_Records provided:_

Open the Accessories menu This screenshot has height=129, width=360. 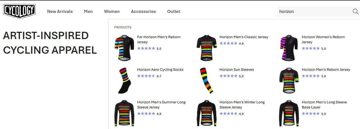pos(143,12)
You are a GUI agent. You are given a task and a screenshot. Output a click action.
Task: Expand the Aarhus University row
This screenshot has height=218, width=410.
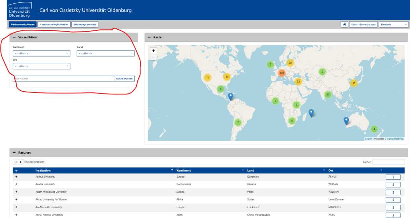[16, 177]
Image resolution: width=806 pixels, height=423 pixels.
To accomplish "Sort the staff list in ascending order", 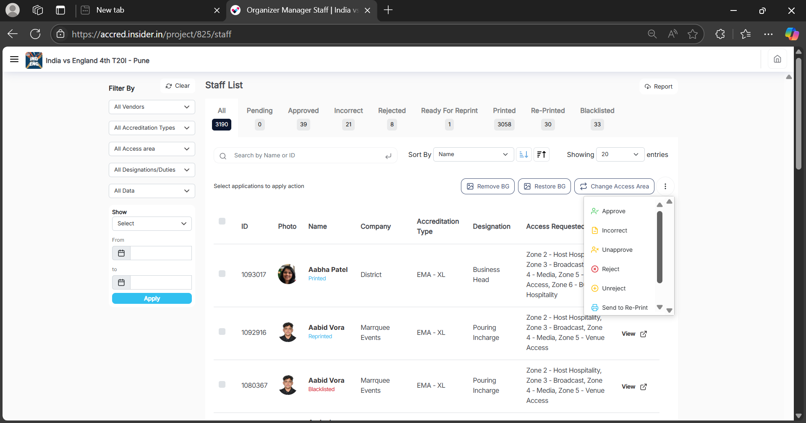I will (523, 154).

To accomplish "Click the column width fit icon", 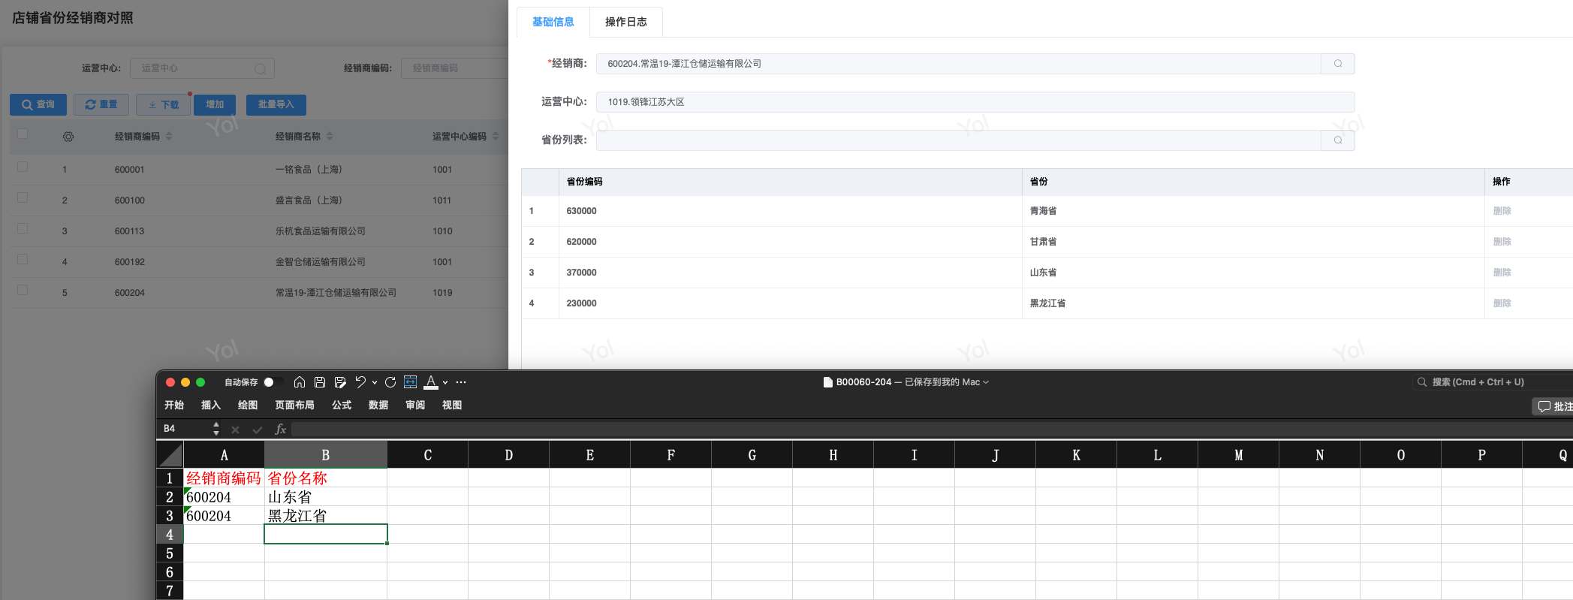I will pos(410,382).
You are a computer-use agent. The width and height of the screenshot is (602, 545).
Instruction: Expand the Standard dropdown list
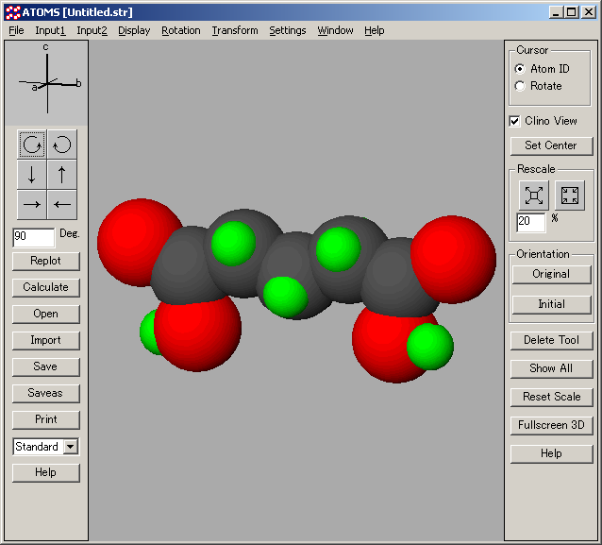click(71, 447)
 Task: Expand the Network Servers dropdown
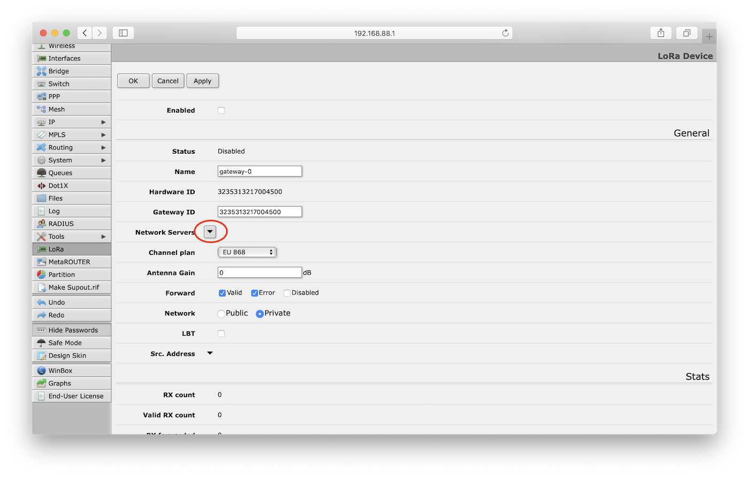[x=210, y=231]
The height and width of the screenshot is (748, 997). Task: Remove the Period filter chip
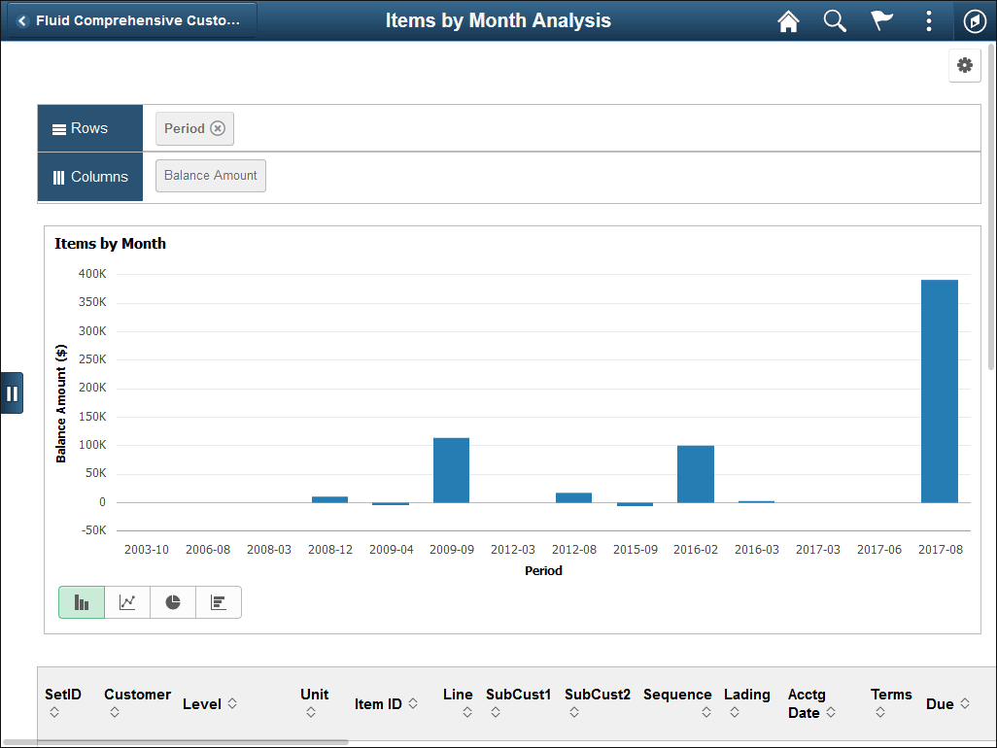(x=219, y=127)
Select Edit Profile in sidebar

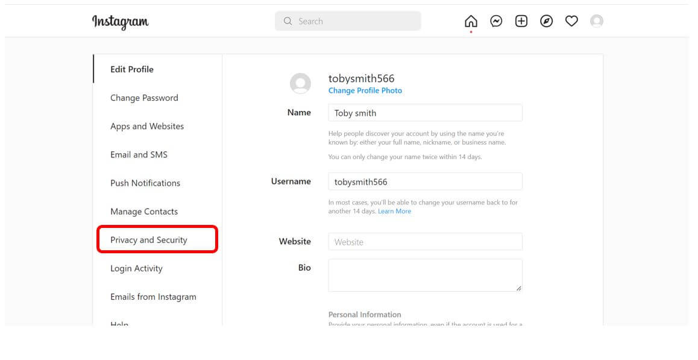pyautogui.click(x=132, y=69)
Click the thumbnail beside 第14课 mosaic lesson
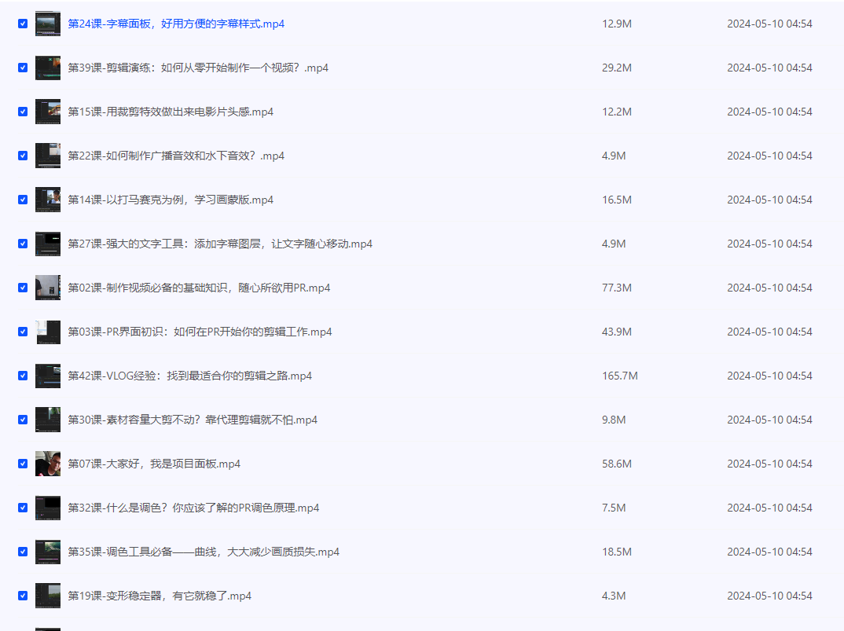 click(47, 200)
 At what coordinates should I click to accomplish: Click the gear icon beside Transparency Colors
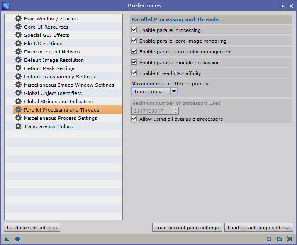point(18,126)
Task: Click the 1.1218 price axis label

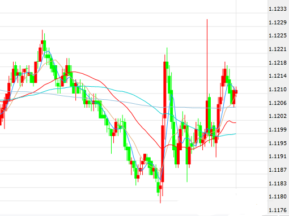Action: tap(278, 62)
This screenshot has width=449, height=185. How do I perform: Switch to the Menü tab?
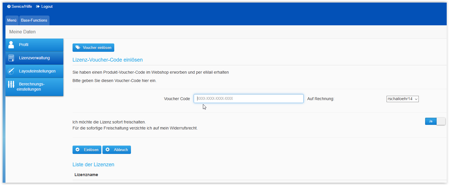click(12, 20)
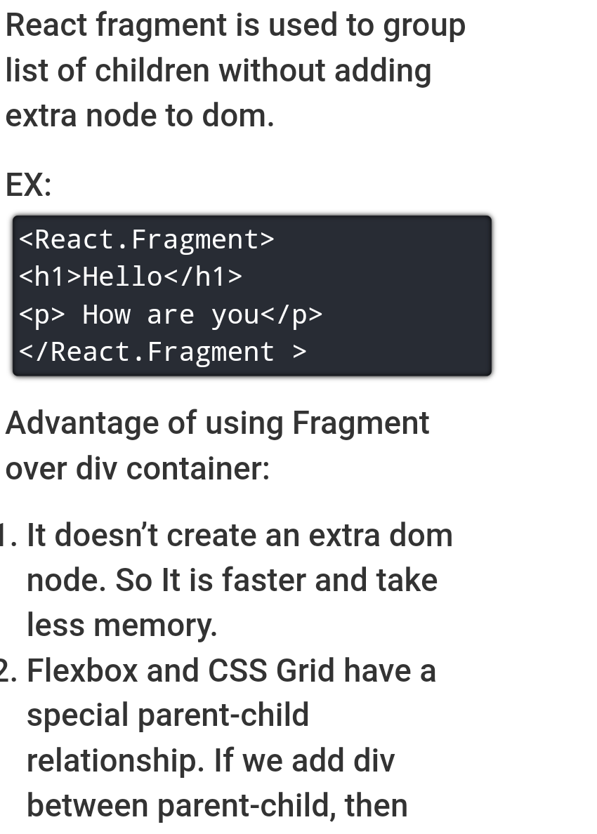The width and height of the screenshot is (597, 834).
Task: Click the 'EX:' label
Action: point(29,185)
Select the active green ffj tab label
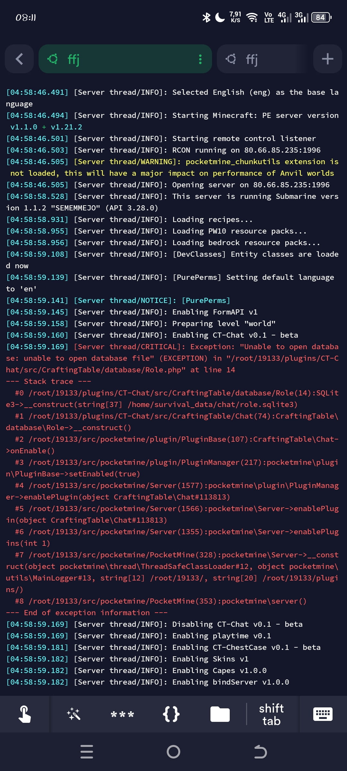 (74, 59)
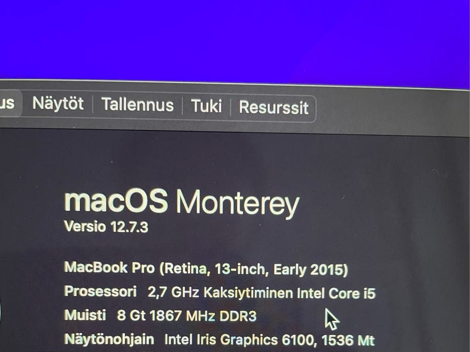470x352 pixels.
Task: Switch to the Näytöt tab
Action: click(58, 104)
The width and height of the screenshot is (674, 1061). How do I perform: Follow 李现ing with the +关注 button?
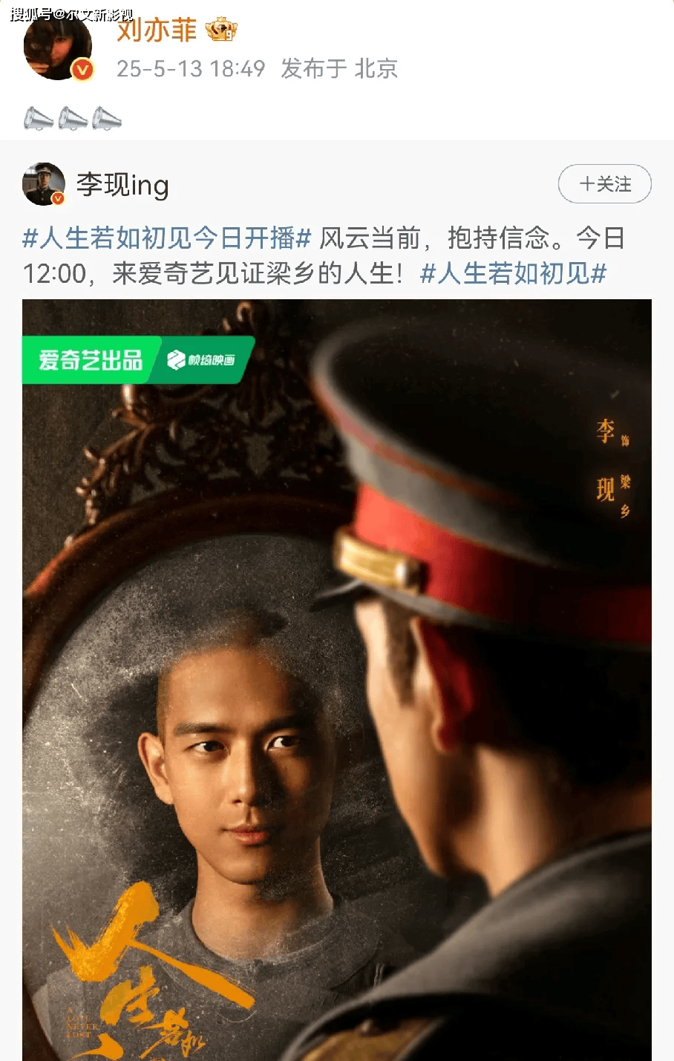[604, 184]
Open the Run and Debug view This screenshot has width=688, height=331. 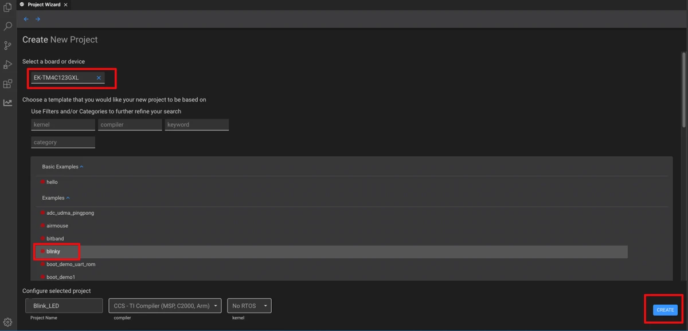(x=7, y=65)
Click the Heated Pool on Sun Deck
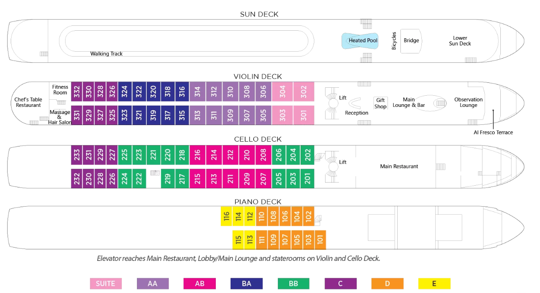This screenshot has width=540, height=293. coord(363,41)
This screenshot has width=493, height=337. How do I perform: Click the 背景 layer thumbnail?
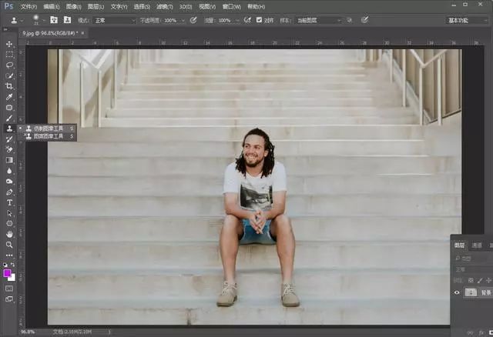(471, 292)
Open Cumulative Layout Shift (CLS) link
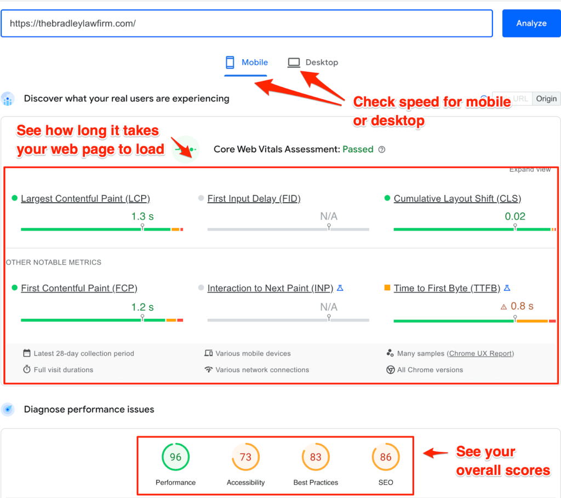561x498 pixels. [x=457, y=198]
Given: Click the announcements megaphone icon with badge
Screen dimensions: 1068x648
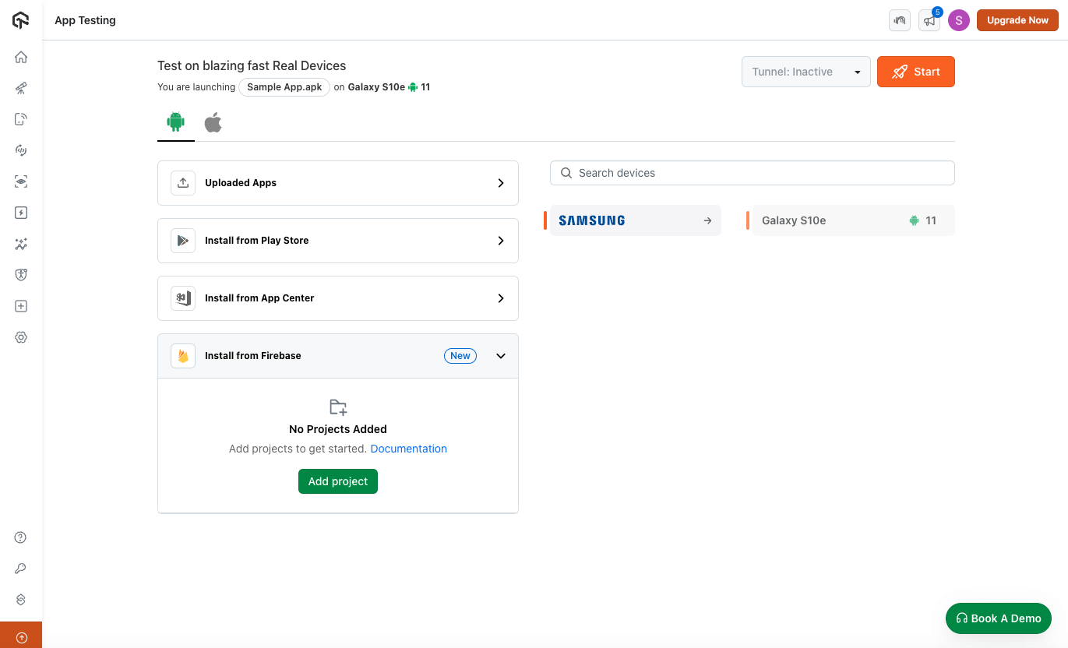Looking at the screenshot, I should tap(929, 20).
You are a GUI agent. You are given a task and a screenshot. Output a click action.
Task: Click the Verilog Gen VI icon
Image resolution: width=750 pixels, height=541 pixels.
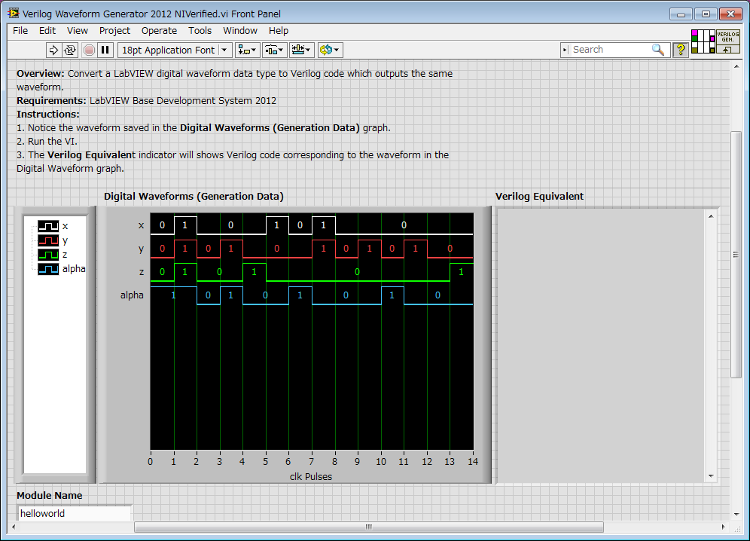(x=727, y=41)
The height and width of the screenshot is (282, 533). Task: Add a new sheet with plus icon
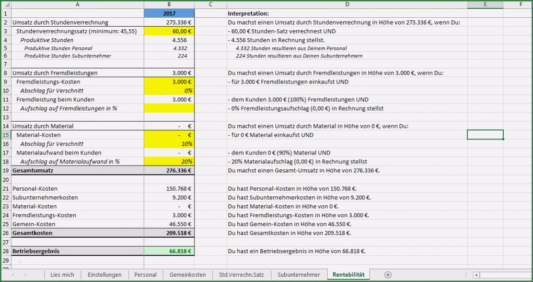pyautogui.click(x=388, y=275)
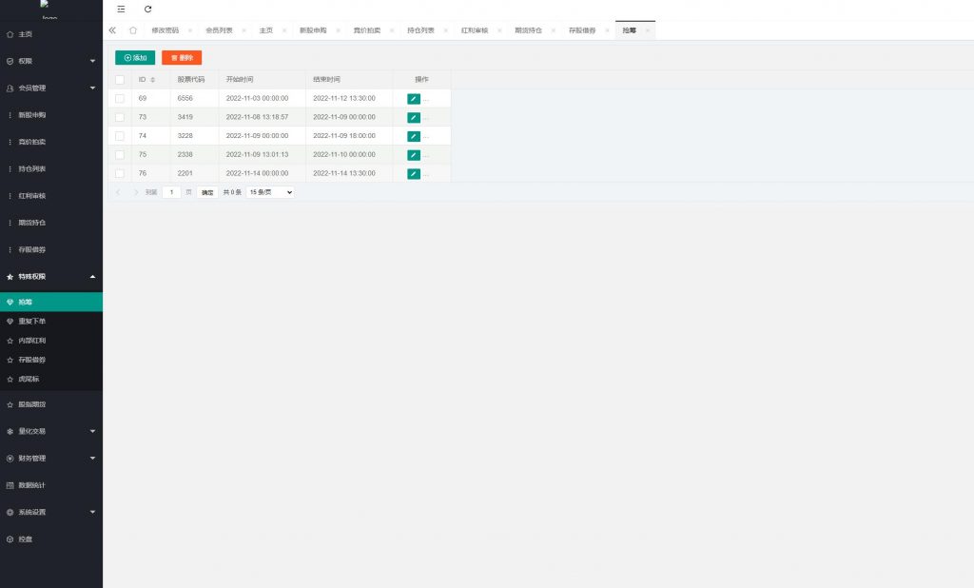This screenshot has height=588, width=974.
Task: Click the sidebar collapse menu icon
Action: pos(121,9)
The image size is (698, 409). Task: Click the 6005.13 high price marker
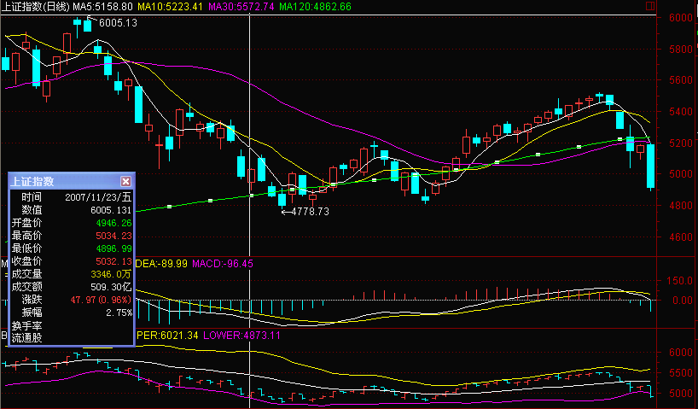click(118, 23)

_Assigned task:_ If the records contain pictures, skip them, and transcribe exactly every line from the one with "Image resolution: width=750" through the last line.

_Task result:_
Image resolution: width=750 pixels, height=541 pixels.
(x=727, y=41)
The height and width of the screenshot is (282, 533). Task: Add a new sheet with plus icon
pyautogui.click(x=388, y=275)
This screenshot has height=588, width=974.
Task: Click the sidebar collapse menu icon
Action: pos(121,9)
The image size is (698, 409). Task: Click the 6005.13 high price marker
click(118, 23)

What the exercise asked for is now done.